(Stored records)
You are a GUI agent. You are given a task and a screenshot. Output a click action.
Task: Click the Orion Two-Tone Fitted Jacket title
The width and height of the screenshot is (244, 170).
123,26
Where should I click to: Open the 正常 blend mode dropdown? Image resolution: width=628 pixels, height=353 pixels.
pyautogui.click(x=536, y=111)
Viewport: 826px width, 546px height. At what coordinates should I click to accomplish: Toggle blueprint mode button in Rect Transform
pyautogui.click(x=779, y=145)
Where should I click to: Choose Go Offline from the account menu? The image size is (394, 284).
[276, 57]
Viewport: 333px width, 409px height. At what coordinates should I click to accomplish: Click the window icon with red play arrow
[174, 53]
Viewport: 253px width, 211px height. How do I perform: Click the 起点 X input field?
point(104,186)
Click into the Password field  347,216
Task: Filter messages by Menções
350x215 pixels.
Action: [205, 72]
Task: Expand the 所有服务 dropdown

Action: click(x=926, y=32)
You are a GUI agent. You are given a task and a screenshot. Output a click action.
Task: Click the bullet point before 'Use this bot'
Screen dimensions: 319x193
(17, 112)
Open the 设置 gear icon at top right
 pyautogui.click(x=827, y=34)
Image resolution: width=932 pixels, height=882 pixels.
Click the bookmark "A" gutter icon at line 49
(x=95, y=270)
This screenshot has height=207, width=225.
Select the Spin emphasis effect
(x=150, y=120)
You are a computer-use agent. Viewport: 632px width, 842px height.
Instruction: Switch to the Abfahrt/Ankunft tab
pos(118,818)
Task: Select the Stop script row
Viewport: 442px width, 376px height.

Work to complete >>
Every entry above needs to be copied exactly.

Problem solution >>
You are a GUI agent. You are given a task and a screenshot. Output a click action.
Task: Click the Orion Two-Tone Fitted Jacket title
The width and height of the screenshot is (244, 170).
123,26
Where should I click to: Open the 正常 blend mode dropdown? Image resolution: width=628 pixels, height=353 pixels.
pyautogui.click(x=536, y=111)
Viewport: 826px width, 546px height. At what coordinates should I click to accomplish: Toggle blueprint mode button in Rect Transform
pyautogui.click(x=779, y=145)
Where should I click to: Choose Go Offline from the account menu? The image size is (394, 284).
[276, 57]
Viewport: 333px width, 409px height. At what coordinates should I click to accomplish: Click the window icon with red play arrow
[174, 53]
Viewport: 253px width, 211px height. How do I perform: Click the 起点 X input field?
point(104,186)
Click into the Password field  347,216
Task: Filter messages by Menções
350x215 pixels.
Action: [205, 72]
Task: Expand the 所有服务 dropdown

Action: click(x=926, y=32)
You are a GUI agent. You are given a task and a screenshot. Output a click action.
Task: Click the bullet point before 'Use this bot'
Screen dimensions: 319x193
(17, 112)
Open the 设置 gear icon at top right
 pyautogui.click(x=827, y=34)
Image resolution: width=932 pixels, height=882 pixels.
Click the bookmark "A" gutter icon at line 49
(x=95, y=270)
This screenshot has height=207, width=225.
Select the Spin emphasis effect
(x=150, y=120)
You are a computer-use agent. Viewport: 632px width, 842px height.
Instruction: Switch to the Abfahrt/Ankunft tab
pos(118,818)
Task: Select the Stop script row
Viewport: 442px width, 376px height.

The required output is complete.